◆ **WHAT IS REQUIRED**
Please retype all of the following entries exactly.

◆ **SOURCE DATA**
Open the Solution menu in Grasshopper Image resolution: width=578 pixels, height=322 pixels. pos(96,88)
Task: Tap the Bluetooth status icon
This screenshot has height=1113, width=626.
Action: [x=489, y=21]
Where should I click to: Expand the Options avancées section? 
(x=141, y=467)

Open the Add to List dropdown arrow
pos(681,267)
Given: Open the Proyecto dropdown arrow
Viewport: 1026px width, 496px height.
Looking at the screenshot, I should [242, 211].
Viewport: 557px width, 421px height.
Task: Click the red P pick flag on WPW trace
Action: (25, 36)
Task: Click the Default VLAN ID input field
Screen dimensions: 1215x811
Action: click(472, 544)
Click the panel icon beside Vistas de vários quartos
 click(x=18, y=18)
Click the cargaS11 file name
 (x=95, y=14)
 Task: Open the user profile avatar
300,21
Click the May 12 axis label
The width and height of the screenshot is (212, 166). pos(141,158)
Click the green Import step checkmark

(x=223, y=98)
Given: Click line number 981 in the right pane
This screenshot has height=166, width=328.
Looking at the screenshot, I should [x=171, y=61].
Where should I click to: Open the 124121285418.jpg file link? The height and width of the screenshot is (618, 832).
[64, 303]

◆ **RESULT FOR THIS TASK**
Open the Solution menu in Grasshopper Image resolution: width=578 pixels, height=322 pixels. pos(96,88)
Task: Tap the Bluetooth status icon
This screenshot has height=1113, width=626.
Action: [x=489, y=21]
Where should I click to: Expand the Options avancées section? 
(x=141, y=467)

Open the Add to List dropdown arrow
pos(681,267)
Given: Open the Proyecto dropdown arrow
Viewport: 1026px width, 496px height.
Looking at the screenshot, I should [242, 211].
Viewport: 557px width, 421px height.
Task: Click the red P pick flag on WPW trace
Action: (25, 36)
Task: Click the Default VLAN ID input field
Screen dimensions: 1215x811
Action: click(472, 544)
Click the panel icon beside Vistas de vários quartos
 click(x=18, y=18)
Click the cargaS11 file name
 (x=95, y=14)
 Task: Open the user profile avatar
300,21
Click the May 12 axis label
The width and height of the screenshot is (212, 166). pos(141,158)
Click the green Import step checkmark

(x=223, y=98)
Given: Click line number 981 in the right pane
This screenshot has height=166, width=328.
Looking at the screenshot, I should [x=171, y=61].
Where should I click to: Open the 124121285418.jpg file link? The height and width of the screenshot is (618, 832).
[64, 303]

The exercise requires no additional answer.